? ? ? Chris一直渴望長大吧,比我們同齡人更渴望些,畢竟她生活里為數不多的容易,都是來自于自己對生活多那么一點點的掌控。自從她從17歲一下子跳到“21歲”,她似乎過得快樂了許多。校外的那些朋友給她更多的包容,更多的接納,和更多的安全感;他們總是向別人介紹:“這是Chris,我姐們兒。” 他們不吝嗇地承認Chris是他們隊伍中的一份子,而在這之前,Chris從來沒有享有過這般待遇。所以跟他們一起用假ID進出夜店,酒吧,甚至豪華郵輪派對成為了Chris的生活常態。
? ? 幾乎每個周末,Chris都會混跡在燈光昏暗,充滿酒精味兒的夜店里。紫色,粉色,藍色的燈束映照在裸露著大部分肌膚,體態豐滿的女子身上,而這些女子,夜夜與那些連接天花板和地面的冰冷的鋼管纏綿;享受著無數同樣冰冷的,充滿情欲的眼神上下打量。音樂鼓聲震耳欲聾,蓋過了它原本的音符,震動著每個在那個窒息空間里逗留的男男女女的心臟和血液。

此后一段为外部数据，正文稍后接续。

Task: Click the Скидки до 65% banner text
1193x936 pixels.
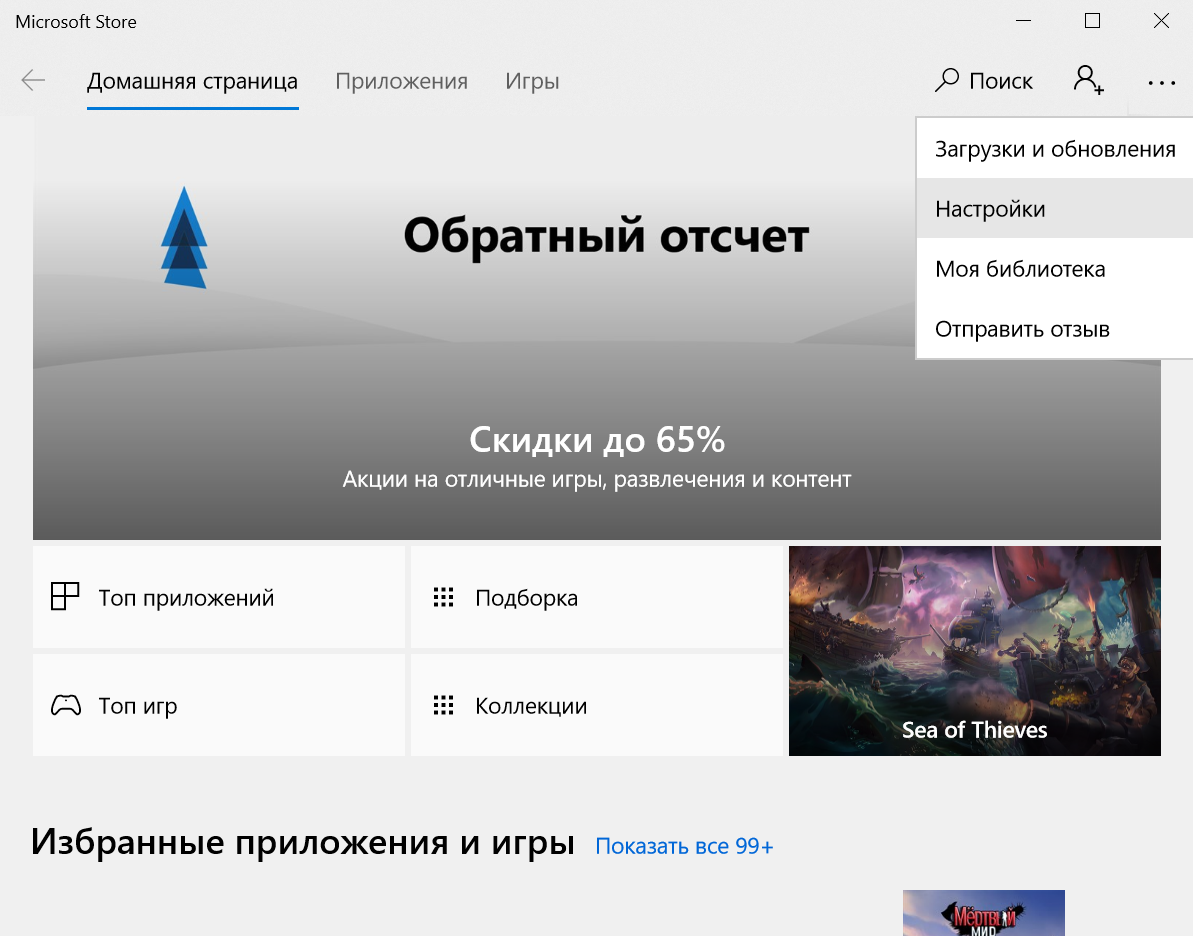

人與人擠在一起,扭動著身姿跳舞。哦,不對,那甚至不是舞蹈,只是扭動,但那扭動迫不及待地向關注者們透露著一個秘密,關于他們是初出茅廬的新手還是混跡江湖的老手。端著托盤的服務生如同灌木叢中的蛇一般,輕車熟路的穿梭在擁擠的身體中間,帶著曖昧的氣息;她們的裙子總會越來越短,得到的小費越來越多,其中大多迫于生活的無奈,比如昂貴的大學學費,推搡著她們進入左手天堂右手地獄的世界。這個窒息空間里的人們互相幾乎不說話,因為說了也聽不見。大多交流都是大笑,大叫,互遞酒品,香煙,和各種粉末。總有人神情恍惚,沉浸在欲仙欲死的快感里,或者是撕心裂肺的痛苦里。Chris經歷過所有,從開始的忐忑,到見怪不怪。這個空間允許人沉淪,允許人墮落,允許人釋放。這些都是Chris需要的。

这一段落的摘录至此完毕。